Collected data
***
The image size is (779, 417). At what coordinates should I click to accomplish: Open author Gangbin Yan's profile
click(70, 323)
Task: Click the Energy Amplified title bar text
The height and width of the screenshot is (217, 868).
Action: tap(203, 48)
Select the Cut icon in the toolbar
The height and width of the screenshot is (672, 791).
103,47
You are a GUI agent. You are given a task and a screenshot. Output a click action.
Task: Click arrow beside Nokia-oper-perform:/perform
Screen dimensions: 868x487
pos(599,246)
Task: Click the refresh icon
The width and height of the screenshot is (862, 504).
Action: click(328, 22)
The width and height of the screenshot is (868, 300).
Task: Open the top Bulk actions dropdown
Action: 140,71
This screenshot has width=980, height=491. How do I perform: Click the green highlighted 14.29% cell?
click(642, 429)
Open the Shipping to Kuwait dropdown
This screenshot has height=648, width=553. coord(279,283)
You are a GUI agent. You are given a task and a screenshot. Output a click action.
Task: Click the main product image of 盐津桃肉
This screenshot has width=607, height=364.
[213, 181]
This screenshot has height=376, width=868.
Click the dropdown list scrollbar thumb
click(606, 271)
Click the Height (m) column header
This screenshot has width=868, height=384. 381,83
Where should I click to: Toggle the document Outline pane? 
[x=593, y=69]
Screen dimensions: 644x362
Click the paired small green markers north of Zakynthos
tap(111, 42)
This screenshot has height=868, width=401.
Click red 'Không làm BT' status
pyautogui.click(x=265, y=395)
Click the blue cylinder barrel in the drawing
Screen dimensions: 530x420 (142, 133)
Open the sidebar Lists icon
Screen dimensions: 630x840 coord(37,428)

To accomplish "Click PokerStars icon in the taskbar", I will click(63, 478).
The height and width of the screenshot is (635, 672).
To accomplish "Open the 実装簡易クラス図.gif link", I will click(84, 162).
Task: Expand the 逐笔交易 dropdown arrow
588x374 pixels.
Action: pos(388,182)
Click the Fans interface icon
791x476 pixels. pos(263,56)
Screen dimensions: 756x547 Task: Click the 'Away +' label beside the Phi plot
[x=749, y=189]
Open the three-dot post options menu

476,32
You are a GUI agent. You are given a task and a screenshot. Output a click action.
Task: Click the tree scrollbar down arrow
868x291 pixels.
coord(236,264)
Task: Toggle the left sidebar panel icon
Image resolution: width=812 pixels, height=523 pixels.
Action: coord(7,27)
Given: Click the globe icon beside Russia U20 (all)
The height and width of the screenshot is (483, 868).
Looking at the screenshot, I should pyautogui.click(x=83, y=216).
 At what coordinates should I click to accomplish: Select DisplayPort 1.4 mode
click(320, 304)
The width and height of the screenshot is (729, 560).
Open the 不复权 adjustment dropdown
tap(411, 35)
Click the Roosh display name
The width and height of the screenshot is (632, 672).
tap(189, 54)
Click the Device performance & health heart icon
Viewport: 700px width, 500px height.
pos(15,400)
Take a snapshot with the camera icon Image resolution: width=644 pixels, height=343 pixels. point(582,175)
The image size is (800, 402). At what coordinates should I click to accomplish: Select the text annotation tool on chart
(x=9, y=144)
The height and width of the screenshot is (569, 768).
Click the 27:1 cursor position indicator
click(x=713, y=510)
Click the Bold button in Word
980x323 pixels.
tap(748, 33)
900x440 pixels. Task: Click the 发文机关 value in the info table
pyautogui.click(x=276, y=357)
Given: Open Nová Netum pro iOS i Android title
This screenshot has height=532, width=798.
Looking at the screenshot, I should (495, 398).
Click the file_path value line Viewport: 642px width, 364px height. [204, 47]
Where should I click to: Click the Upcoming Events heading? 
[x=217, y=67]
***
### WHAT TO WORK ON
Nothing but the lines from the one with "Click the 27:1 cursor position indicator" through the final line of the records may appear in the answer, and each must be transcribed exactly.

### REPLY
Click the 27:1 cursor position indicator
click(x=713, y=510)
Click the Bold button in Word
980x323 pixels.
tap(748, 33)
900x440 pixels. Task: Click the 发文机关 value in the info table
pyautogui.click(x=276, y=357)
Given: Open Nová Netum pro iOS i Android title
This screenshot has height=532, width=798.
Looking at the screenshot, I should (495, 398).
Click the file_path value line Viewport: 642px width, 364px height. [204, 47]
Where should I click to: Click the Upcoming Events heading? 
[x=217, y=67]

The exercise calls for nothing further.